[Task directions] From the first line to the last, reproduce the data exactly.

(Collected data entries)
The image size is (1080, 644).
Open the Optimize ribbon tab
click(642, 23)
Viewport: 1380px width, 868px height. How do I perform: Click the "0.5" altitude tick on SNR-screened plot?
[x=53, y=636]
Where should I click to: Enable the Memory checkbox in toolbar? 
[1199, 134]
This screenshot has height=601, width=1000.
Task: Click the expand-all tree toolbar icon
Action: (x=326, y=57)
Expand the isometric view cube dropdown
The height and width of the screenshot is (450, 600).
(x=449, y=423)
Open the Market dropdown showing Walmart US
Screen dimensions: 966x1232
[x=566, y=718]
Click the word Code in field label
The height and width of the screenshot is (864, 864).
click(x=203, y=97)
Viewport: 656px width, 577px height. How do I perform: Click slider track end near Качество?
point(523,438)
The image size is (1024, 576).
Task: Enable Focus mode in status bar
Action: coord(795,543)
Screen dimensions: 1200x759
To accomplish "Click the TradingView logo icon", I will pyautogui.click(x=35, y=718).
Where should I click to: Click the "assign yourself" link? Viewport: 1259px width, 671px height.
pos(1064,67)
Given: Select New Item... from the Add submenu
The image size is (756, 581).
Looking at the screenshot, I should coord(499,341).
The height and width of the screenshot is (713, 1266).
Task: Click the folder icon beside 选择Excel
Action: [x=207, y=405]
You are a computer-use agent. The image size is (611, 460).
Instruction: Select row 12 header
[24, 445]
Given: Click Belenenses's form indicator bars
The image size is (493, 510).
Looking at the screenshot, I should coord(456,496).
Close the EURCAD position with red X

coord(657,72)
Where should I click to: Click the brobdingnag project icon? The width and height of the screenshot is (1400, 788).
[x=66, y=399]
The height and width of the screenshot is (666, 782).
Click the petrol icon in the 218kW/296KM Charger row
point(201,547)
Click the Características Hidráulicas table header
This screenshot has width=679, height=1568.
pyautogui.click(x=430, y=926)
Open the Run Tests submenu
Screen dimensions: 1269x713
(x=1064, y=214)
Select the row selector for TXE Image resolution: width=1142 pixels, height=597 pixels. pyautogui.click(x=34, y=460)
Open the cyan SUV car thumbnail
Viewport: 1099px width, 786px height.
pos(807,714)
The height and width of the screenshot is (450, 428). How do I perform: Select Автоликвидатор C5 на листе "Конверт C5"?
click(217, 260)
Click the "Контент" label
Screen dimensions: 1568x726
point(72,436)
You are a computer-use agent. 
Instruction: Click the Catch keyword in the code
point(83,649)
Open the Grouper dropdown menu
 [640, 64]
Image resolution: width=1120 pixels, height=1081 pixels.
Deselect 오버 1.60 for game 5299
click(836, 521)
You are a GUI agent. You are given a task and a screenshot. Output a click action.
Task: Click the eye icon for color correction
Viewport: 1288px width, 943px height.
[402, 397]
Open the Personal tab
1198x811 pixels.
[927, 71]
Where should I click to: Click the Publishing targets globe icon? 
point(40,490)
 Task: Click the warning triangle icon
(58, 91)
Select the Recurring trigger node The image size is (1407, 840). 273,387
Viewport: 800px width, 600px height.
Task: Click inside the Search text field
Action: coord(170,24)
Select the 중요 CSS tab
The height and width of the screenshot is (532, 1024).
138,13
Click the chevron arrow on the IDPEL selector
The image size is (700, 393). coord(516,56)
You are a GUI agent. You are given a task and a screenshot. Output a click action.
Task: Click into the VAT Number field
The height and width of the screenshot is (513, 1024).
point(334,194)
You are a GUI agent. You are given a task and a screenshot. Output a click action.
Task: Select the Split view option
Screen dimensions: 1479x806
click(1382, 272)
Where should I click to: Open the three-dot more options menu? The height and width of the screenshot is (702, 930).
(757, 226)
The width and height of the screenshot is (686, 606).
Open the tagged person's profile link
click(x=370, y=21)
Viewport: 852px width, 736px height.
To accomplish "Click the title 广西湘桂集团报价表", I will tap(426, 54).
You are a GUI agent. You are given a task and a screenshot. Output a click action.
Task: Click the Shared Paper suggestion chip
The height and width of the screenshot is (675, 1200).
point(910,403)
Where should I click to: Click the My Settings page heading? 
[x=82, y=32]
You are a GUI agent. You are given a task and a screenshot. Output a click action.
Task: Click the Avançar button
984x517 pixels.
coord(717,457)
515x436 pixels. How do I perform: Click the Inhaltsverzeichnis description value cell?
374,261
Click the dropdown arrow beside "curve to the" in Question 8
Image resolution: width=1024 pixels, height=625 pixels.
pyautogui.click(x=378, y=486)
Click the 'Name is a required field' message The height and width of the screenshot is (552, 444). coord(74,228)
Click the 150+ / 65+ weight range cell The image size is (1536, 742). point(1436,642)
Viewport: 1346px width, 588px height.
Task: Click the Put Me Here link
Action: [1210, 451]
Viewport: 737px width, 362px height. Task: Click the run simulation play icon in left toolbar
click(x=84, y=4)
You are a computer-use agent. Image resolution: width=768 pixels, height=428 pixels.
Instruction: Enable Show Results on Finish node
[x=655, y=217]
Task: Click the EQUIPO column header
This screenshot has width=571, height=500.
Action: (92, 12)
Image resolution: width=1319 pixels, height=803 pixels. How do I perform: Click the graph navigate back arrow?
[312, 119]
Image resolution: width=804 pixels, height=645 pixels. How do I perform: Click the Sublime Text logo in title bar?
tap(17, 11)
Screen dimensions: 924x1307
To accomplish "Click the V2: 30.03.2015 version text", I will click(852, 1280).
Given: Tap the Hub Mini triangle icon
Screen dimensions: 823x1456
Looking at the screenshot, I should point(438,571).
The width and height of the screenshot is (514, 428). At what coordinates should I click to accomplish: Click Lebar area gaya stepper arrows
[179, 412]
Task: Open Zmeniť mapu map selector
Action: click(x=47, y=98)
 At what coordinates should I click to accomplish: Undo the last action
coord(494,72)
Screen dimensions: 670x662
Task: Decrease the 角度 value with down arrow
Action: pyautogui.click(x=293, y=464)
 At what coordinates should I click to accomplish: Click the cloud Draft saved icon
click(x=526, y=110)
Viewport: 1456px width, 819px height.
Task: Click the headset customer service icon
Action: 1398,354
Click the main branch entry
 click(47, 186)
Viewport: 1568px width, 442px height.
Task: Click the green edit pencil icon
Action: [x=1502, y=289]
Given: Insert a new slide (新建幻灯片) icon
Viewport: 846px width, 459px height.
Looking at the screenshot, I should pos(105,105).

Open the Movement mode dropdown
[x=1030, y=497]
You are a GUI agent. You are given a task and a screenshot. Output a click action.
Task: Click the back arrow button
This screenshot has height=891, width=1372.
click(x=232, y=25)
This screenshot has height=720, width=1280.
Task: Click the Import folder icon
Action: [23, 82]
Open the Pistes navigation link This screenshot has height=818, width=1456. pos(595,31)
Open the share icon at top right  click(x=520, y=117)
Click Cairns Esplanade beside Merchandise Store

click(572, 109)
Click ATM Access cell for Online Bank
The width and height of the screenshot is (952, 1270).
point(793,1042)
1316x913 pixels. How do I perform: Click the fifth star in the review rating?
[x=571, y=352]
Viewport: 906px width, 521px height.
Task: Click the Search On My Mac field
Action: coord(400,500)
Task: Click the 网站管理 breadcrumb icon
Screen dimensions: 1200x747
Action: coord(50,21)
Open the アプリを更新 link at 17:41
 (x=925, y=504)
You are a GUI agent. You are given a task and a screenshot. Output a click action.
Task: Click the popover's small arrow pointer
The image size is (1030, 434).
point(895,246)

[Answer to this task]
The image size is (1080, 644).
Open the Optimize ribbon tab
click(642, 23)
Viewport: 1380px width, 868px height. How do I perform: Click the "0.5" altitude tick on SNR-screened plot?
[x=53, y=636]
Where should I click to: Enable the Memory checkbox in toolbar? 
[1199, 134]
This screenshot has height=601, width=1000.
Task: Click the expand-all tree toolbar icon
Action: (x=326, y=57)
Expand the isometric view cube dropdown
The height and width of the screenshot is (450, 600).
(x=449, y=423)
Open the Market dropdown showing Walmart US
Screen dimensions: 966x1232
[x=566, y=718]
Click the word Code in field label
The height and width of the screenshot is (864, 864).
click(x=203, y=97)
Viewport: 656px width, 577px height. How do I perform: Click slider track end near Качество?
point(523,438)
The image size is (1024, 576).
Task: Enable Focus mode in status bar
Action: coord(795,543)
Screen dimensions: 1200x759
To accomplish "Click the TradingView logo icon", I will pyautogui.click(x=35, y=718).
Where should I click to: Click the "assign yourself" link? Viewport: 1259px width, 671px height.
pos(1064,67)
Given: Select New Item... from the Add submenu
The image size is (756, 581).
Looking at the screenshot, I should coord(499,341).
The height and width of the screenshot is (713, 1266).
Task: Click the folder icon beside 选择Excel
Action: [x=207, y=405]
You are a computer-use agent. The image size is (611, 460).
Instruction: Select row 12 header
[24, 445]
Given: Click Belenenses's form indicator bars
The image size is (493, 510).
Looking at the screenshot, I should coord(456,496).
Close the EURCAD position with red X

coord(657,72)
Where should I click to: Click the brobdingnag project icon? The width and height of the screenshot is (1400, 788).
[x=66, y=399]
The height and width of the screenshot is (666, 782).
Click the petrol icon in the 218kW/296KM Charger row
point(201,547)
Click the Características Hidráulicas table header
This screenshot has width=679, height=1568.
pyautogui.click(x=430, y=926)
Open the Run Tests submenu
Screen dimensions: 1269x713
(x=1064, y=214)
Select the row selector for TXE Image resolution: width=1142 pixels, height=597 pixels. pyautogui.click(x=34, y=460)
Open the cyan SUV car thumbnail
Viewport: 1099px width, 786px height.
pos(807,714)
The height and width of the screenshot is (450, 428). How do I perform: Select Автоликвидатор C5 на листе "Конверт C5"?
click(217, 260)
Click the "Контент" label
Screen dimensions: 1568x726
point(72,436)
You are a computer-use agent. 
Instruction: Click the Catch keyword in the code
point(83,649)
Open the Grouper dropdown menu
 [640, 64]
Image resolution: width=1120 pixels, height=1081 pixels.
Deselect 오버 1.60 for game 5299
click(836, 521)
You are a GUI agent. You are given a task and a screenshot. Output a click action.
Task: Click the eye icon for color correction
Viewport: 1288px width, 943px height.
[402, 397]
Open the Personal tab
1198x811 pixels.
[927, 71]
Where should I click to: Click the Publishing targets globe icon? 
point(40,490)
 Task: Click the warning triangle icon
(58, 91)
Select the Recurring trigger node The image size is (1407, 840). 273,387
Viewport: 800px width, 600px height.
Task: Click inside the Search text field
Action: coord(170,24)
Select the 중요 CSS tab
The height and width of the screenshot is (532, 1024).
138,13
Click the chevron arrow on the IDPEL selector
The image size is (700, 393). coord(516,56)
You are a GUI agent. You are given a task and a screenshot. Output a click action.
Task: Click into the VAT Number field
The height and width of the screenshot is (513, 1024).
point(334,194)
You are a GUI agent. You are given a task and a screenshot. Output a click action.
Task: Select the Split view option
Screen dimensions: 1479x806
click(1382, 272)
Where should I click to: Open the three-dot more options menu? The height and width of the screenshot is (702, 930).
(757, 226)
The width and height of the screenshot is (686, 606).
Open the tagged person's profile link
click(x=370, y=21)
Viewport: 852px width, 736px height.
To accomplish "Click the title 广西湘桂集团报价表", I will tap(426, 54).
You are a GUI agent. You are given a task and a screenshot. Output a click action.
Task: Click the Shared Paper suggestion chip
The height and width of the screenshot is (675, 1200).
point(910,403)
Where should I click to: Click the My Settings page heading? 
[x=82, y=32]
You are a GUI agent. You are given a task and a screenshot. Output a click action.
Task: Click the Avançar button
984x517 pixels.
coord(717,457)
515x436 pixels. How do I perform: Click the Inhaltsverzeichnis description value cell?
374,261
Click the dropdown arrow beside "curve to the" in Question 8
Image resolution: width=1024 pixels, height=625 pixels.
pyautogui.click(x=378, y=486)
Click the 'Name is a required field' message The height and width of the screenshot is (552, 444). coord(74,228)
Click the 150+ / 65+ weight range cell The image size is (1536, 742). point(1436,642)
Viewport: 1346px width, 588px height.
Task: Click the Put Me Here link
Action: [1210, 451]
Viewport: 737px width, 362px height. Task: Click the run simulation play icon in left toolbar
click(x=84, y=4)
You are a computer-use agent. Image resolution: width=768 pixels, height=428 pixels.
Instruction: Enable Show Results on Finish node
[x=655, y=217]
Task: Click the EQUIPO column header
This screenshot has width=571, height=500.
Action: (92, 12)
Image resolution: width=1319 pixels, height=803 pixels. How do I perform: Click the graph navigate back arrow?
[312, 119]
Image resolution: width=804 pixels, height=645 pixels. How do I perform: Click the Sublime Text logo in title bar?
tap(17, 11)
Screen dimensions: 924x1307
To accomplish "Click the V2: 30.03.2015 version text", I will click(852, 1280).
Given: Tap the Hub Mini triangle icon
Screen dimensions: 823x1456
Looking at the screenshot, I should point(438,571).
The width and height of the screenshot is (514, 428). At what coordinates should I click to accomplish: Click Lebar area gaya stepper arrows
[179, 412]
Task: Open Zmeniť mapu map selector
Action: click(x=47, y=98)
 At what coordinates should I click to accomplish: Undo the last action
coord(494,72)
Screen dimensions: 670x662
Task: Decrease the 角度 value with down arrow
Action: pyautogui.click(x=293, y=464)
 At what coordinates should I click to accomplish: Click the cloud Draft saved icon
click(x=526, y=110)
Viewport: 1456px width, 819px height.
Task: Click the headset customer service icon
Action: 1398,354
Click the main branch entry
 click(47, 186)
Viewport: 1568px width, 442px height.
Task: Click the green edit pencil icon
Action: [x=1502, y=289]
Given: Insert a new slide (新建幻灯片) icon
Viewport: 846px width, 459px height.
Looking at the screenshot, I should pos(105,105).

Open the Movement mode dropdown
[x=1030, y=497]
You are a GUI agent. You are given a task and a screenshot. Output a click action.
Task: Click the back arrow button
This screenshot has height=891, width=1372.
click(x=232, y=25)
This screenshot has height=720, width=1280.
Task: Click the Import folder icon
Action: [23, 82]
Open the Pistes navigation link This screenshot has height=818, width=1456. pos(595,31)
Open the share icon at top right  click(x=520, y=117)
Click Cairns Esplanade beside Merchandise Store

click(572, 109)
Click ATM Access cell for Online Bank
The width and height of the screenshot is (952, 1270).
point(793,1042)
1316x913 pixels. How do I perform: Click the fifth star in the review rating?
[x=571, y=352]
Viewport: 906px width, 521px height.
Task: Click the Search On My Mac field
Action: coord(400,500)
Task: Click the 网站管理 breadcrumb icon
Screen dimensions: 1200x747
Action: coord(50,21)
Open the アプリを更新 link at 17:41
 (x=925, y=504)
You are a GUI agent. You are given a task and a screenshot. Output a click action.
Task: Click the popover's small arrow pointer
The image size is (1030, 434).
point(895,246)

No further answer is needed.